O apresentador Luciano Huck gerou polêmica ao questionar a eficácia do Bolsa Família durante sua participação no 5º Fórum Esfera, em Guarujá (SP). Huck declarou que o programa social “não gera estímulo” para que famílias superem a vulnerabilidade. Contudo, essa visão contrasta fortemente com pesquisas recentes que demonstram o papel crucial do Bolsa Família na redução do desemprego e até mesmo da mortalidade.

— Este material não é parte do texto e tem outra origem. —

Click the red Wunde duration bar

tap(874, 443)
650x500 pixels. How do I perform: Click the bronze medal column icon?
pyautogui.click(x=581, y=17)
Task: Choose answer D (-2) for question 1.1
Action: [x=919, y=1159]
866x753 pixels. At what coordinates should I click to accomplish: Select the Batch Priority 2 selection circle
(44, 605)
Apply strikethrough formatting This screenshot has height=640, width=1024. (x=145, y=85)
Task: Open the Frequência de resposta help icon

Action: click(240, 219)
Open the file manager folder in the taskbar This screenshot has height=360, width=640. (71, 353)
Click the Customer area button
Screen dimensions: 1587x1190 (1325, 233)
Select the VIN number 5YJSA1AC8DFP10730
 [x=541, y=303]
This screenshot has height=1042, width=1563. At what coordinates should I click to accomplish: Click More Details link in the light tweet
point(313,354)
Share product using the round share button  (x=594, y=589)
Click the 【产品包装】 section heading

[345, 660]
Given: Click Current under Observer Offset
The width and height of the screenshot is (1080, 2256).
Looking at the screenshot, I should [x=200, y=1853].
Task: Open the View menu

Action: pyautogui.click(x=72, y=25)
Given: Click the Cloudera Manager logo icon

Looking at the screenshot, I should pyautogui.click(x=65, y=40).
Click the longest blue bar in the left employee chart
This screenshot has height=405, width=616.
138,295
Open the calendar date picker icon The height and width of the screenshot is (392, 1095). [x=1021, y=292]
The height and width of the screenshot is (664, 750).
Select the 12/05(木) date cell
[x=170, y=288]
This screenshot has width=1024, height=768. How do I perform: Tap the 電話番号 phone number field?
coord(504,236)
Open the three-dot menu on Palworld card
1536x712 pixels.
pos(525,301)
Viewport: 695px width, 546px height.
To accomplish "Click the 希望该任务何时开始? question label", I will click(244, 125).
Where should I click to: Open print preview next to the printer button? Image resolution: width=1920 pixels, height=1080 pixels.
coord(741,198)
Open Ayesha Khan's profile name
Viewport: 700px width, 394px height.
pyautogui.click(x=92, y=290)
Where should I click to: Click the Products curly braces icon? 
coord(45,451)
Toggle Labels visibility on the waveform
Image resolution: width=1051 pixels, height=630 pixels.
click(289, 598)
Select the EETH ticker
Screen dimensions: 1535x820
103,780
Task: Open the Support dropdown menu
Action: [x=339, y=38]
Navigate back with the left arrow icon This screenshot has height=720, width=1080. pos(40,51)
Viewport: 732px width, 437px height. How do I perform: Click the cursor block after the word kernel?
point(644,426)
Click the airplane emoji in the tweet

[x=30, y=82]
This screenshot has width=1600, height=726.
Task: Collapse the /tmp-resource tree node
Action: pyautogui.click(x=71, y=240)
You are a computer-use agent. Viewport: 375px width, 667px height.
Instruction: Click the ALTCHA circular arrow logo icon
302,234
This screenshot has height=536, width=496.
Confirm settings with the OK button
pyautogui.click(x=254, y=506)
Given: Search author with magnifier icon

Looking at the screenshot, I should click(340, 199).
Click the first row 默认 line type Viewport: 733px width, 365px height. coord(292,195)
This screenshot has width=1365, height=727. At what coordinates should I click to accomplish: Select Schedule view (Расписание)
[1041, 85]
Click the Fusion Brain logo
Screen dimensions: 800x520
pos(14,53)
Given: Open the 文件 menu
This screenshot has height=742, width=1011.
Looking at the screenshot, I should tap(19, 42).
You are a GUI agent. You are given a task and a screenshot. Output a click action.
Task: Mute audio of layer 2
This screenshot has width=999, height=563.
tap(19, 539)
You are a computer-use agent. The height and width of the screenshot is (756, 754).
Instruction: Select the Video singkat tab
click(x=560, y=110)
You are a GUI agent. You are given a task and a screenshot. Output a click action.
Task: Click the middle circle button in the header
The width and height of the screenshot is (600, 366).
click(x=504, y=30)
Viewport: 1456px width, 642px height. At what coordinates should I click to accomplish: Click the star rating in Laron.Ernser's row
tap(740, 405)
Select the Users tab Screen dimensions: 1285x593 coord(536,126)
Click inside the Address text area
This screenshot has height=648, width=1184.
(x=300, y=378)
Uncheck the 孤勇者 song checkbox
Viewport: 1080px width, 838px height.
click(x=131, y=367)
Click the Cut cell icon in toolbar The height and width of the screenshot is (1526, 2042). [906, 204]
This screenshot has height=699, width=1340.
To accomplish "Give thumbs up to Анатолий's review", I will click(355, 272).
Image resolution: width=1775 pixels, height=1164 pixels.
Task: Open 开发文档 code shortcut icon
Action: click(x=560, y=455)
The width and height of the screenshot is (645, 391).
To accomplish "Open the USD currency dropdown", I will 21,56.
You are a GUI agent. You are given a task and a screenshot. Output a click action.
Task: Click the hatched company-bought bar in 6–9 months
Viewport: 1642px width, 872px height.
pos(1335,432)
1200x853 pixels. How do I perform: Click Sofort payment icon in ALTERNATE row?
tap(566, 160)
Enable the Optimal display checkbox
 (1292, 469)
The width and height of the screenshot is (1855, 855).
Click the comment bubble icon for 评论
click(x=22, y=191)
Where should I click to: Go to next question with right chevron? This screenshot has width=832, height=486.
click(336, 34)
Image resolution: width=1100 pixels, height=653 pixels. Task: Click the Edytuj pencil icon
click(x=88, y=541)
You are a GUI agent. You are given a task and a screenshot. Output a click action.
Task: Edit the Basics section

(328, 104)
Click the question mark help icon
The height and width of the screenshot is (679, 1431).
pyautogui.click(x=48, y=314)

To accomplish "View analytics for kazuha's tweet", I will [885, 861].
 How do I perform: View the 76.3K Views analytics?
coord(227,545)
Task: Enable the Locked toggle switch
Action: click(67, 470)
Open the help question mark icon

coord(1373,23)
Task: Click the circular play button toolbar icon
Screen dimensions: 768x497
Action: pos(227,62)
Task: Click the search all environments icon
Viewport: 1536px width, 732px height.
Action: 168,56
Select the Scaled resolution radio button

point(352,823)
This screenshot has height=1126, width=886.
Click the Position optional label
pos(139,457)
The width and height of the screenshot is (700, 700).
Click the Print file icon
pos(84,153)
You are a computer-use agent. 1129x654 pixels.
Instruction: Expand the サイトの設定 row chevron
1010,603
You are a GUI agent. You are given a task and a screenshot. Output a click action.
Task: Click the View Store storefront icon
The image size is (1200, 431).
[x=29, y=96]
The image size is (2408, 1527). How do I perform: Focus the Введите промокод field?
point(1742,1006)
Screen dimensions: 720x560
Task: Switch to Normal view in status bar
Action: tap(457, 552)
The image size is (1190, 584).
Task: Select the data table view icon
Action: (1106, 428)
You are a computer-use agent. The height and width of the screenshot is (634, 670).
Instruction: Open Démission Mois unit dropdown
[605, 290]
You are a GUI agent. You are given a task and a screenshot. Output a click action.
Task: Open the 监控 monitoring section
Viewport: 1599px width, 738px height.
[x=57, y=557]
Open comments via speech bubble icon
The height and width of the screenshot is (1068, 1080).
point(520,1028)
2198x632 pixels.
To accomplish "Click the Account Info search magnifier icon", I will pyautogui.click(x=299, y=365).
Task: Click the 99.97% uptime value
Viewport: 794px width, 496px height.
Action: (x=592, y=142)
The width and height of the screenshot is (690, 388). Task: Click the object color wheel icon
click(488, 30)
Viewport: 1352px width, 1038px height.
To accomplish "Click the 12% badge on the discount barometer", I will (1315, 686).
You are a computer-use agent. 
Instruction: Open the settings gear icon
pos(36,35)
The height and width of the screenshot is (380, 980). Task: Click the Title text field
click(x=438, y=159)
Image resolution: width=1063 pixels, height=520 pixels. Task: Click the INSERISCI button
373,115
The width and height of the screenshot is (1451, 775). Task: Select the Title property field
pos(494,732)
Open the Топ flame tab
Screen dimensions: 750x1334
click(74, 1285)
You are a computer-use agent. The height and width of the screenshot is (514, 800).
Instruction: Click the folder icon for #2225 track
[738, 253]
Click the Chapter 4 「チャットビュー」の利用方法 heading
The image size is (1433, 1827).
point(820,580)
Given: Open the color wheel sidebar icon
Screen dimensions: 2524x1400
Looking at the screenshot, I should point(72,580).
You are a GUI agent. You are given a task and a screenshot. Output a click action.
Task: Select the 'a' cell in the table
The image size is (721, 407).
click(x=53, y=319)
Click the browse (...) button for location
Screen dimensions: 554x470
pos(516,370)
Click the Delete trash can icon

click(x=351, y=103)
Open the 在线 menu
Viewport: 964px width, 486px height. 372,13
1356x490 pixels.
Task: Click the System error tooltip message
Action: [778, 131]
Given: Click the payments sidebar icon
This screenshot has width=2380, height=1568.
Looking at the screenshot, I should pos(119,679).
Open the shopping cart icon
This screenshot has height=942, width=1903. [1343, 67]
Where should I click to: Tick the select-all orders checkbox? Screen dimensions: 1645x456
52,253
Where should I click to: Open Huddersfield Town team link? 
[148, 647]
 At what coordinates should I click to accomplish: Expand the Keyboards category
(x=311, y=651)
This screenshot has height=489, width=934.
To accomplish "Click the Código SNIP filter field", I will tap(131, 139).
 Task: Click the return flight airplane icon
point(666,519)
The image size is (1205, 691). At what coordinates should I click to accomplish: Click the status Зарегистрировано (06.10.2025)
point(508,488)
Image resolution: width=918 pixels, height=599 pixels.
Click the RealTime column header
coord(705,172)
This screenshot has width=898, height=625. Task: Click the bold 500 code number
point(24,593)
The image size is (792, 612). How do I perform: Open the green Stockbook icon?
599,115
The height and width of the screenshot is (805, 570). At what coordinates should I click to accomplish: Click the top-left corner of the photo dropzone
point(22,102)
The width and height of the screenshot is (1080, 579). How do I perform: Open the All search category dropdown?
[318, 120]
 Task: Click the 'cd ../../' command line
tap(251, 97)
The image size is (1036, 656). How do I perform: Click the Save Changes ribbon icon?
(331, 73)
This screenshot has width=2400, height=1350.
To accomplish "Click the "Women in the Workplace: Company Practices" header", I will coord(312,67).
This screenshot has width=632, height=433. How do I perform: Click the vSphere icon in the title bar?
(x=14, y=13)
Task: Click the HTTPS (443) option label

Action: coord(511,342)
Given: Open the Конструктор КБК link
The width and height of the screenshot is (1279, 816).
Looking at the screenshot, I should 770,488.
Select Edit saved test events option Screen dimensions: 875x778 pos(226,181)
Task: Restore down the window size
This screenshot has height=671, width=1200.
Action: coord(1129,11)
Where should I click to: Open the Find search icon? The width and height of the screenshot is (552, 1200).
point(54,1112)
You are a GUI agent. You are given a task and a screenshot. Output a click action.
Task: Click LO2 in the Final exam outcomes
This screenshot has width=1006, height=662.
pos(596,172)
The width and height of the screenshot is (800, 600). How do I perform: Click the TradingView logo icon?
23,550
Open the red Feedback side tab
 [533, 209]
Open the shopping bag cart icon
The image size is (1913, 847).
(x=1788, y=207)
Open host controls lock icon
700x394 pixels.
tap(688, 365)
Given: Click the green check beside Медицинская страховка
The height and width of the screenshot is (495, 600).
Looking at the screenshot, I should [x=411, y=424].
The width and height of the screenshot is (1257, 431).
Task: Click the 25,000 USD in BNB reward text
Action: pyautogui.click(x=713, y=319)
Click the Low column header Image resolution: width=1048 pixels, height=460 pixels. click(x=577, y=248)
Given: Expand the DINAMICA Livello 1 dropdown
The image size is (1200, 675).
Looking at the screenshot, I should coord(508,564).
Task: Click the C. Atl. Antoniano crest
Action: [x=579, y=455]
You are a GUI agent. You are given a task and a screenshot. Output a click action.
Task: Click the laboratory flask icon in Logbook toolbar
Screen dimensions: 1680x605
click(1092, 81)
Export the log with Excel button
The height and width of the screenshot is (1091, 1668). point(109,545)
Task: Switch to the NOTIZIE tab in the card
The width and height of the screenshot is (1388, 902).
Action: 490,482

Um estudo internacional publicado este ano pelo National Bureau of Economic Research (NBER) aponta que a expansão do Bolsa Família, em 2012, durante o governo de Dilma Rousseff, teve um impacto significativo. A pesquisa, assinada por economistas ligados à Columbia University, Stanford University e à Fundação Getulio Vargas (FGV), revela que o programa elevou os níveis de emprego e diminuiu internações, chegando a evitar cerca de mil mortes entre famílias em extrema pobreza.

O estudo, que analisou a reforma que estabeleceu um piso de renda para garantir que nenhuma família ficasse abaixo da linha de extrema pobreza, destaca que o auxílio financeiro atuou como uma ferramenta poderosa. Ao remover barreiras básicas de saúde e subsistência, como fome e falta de medicamentos, o programa devolveu aos beneficiários a capacidade física e mental necessária para buscar e manter empregos.

Cruzando dados de diversos sistemas governamentais, como o Cadastro Único, a folha de pagamento do Bolsa Família, a RAIS e o SIH/SUS, os pesquisadores conseguiram isolar o impacto direto da renda adicional. A análise comparou famílias em situação de extrema pobreza com aquelas logo acima, antes e depois da reforma.

Os resultados são contundentes: a taxa de emprego entre os beneficiários cresceu 4,8%. A mortalidade caiu 14%, o que se traduz em aproximadamente mil vidas salvas. A probabilidade de hospitalização reduziu em 8%, e o tempo de permanência hospitalar diminuiu em 6%. Além disso, houve uma queda de 14% a 15% nos custos hospitalares públicos. As internações por subnutrição caíram 38%, por doenças infecciosas, 8%, e por complicações digestivas, 9%. Paralelamente, o gasto das famílias com medicamentos aumentou cerca de 50%, indicando um investimento direto na saúde.

A reforma de 2012, que visava garantir uma renda mínima per capita, é vista pelos autores como um catalisador de “inclusão produtiva”. Ao assegurar um piso mínimo para alimentação e saúde, o Estado cria as condições necessárias para que os indivíduos possam buscar e manter ocupações, desmistificando a ideia de que programas sociais apenas geram dependência.